-- EXERCISE BRIEF --
Return the lines below in which the string "agent" occurs.

-- PROVIDED RECORDS --
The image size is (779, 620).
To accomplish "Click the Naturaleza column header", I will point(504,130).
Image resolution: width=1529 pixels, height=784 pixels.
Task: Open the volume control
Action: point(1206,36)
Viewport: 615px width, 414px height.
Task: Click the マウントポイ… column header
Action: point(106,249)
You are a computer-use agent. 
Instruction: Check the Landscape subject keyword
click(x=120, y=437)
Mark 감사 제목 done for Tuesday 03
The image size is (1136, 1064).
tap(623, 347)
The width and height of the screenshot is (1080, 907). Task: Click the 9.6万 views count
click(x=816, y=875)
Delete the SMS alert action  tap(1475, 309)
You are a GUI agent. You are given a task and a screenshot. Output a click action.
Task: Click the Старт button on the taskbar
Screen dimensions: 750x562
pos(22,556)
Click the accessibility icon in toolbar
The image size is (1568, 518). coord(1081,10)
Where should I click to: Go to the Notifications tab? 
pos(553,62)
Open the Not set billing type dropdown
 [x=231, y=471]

-- EXERCISE OUTPUT --
You are a computer-use agent. 
You are a GUI agent. You are given a task and a screenshot. Output a click action.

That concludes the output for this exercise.